Reducing Bandwidth for Updates

The SOWRecoveryPointAdapter will save the recovery point to the State-of-the-World each time a new recovery point is created. For an application that is actively processing messages, this could produce a relatively high volume of updates to the State-of-the-World topic.

To reduce the bandwidth required to maintain the recovery point, the AMPS clients include a ConflatingRecoveryPointAdapter that wraps another adapter and passes along recovery points to that adapter at the specified interval. The interval consists of a number of updates and a time period: when the time period expires, or the number of updates is reached, the ConflatingRecoveryPointAdapter calls the wrapped adapter with the recovery point to be persisted.

For example, to persist the recovery point to the AMPS server every 100 updates or 250ms, the example above could be modified to set the bookmark store this way:

// The adapter object is a SOWRecoveryPointAdapter
   // constructed as above.

   ConflatingRecoveryPointAdapter conflater =
             new ConflatingRecoveryPointAdapter(adapter,
                   100, // Number of updates
                   250, // Update interval in milliseconds
                   50   // Check thresholds every 50ms
                   );  

    // Provide the conflating adapter to the MemoryBookmarkStore
    // instead of providing the SOWRecoveryPointAdapter directly.
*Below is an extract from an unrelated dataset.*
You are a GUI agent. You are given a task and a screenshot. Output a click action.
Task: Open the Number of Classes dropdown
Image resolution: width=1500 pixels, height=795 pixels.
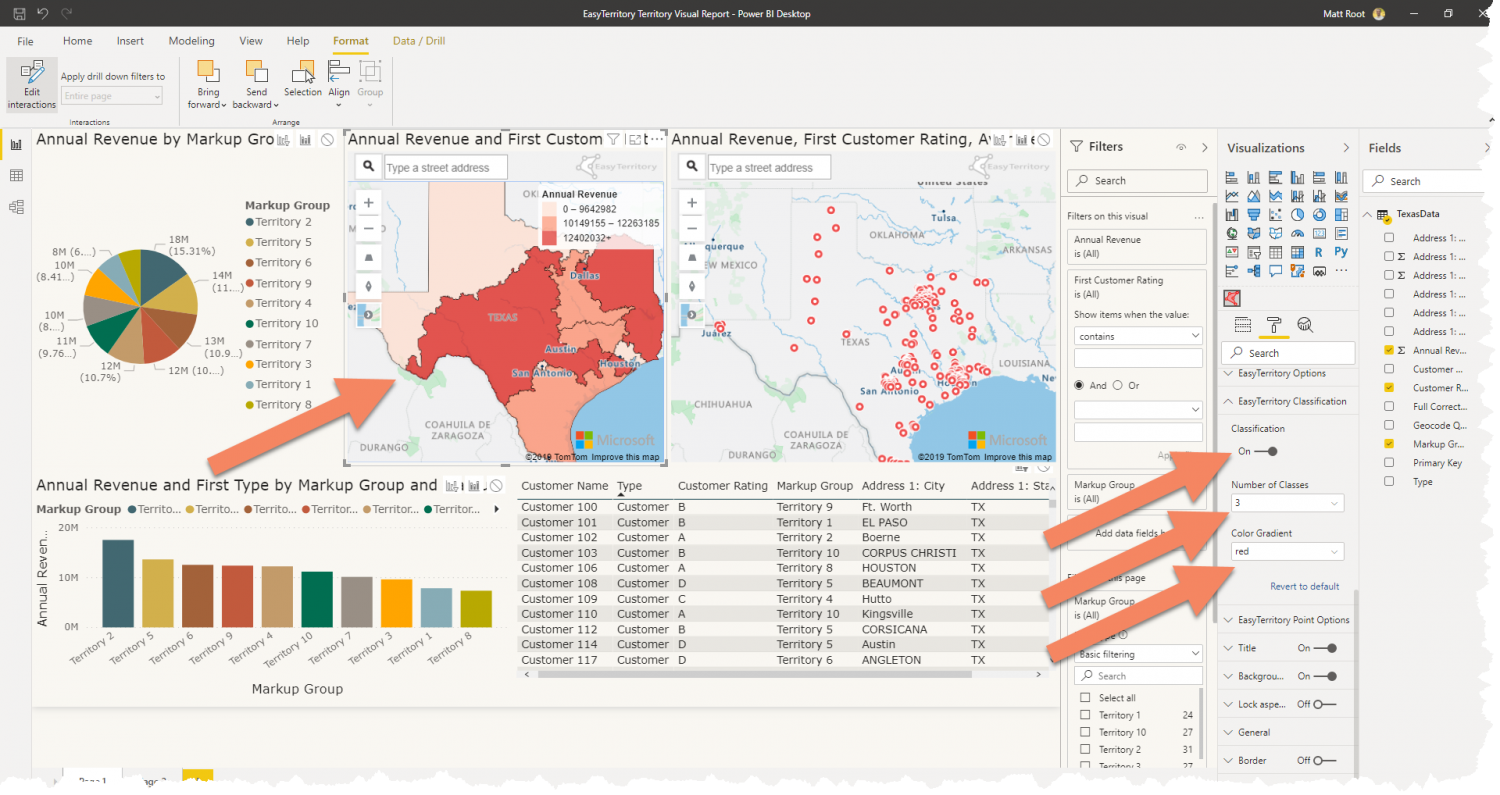pos(1287,502)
    client_.setBookmarkStore(new MemoryBookmarkStore(5, conflater));

The ConflatingRecoveryPointAdapter starts its own background thread to manage timeouts and updates. When the adapter is closed, it writes all updates to the underlying adapter before closing that adapter.

Setting the threshold for updates is a matter of how much tolerance the application has for receiving messages that have already been processed in the event that the application fails before an updated recovery point is delivered to AMPS.

Other Considerations

To the AMPS server, the topic that stores the recovery points is the same as any other topic in the State of the World. The topic can be replicated to other instances of AMPS to improve reliability and allow the client that saves the recovery point to fail over. As mentioned earlier, the topic can be included in the same instance that has application data, or can be stored in a completely different instance of AMPS.

Like a MemoryBookmarkStore itself, an application that uses a SOWRecoveryPointAdapter must be able to handle some overlap in subscriptions (duplicate messages) in the event that the application fails (or the connection fails over) with messages that have not been discarded.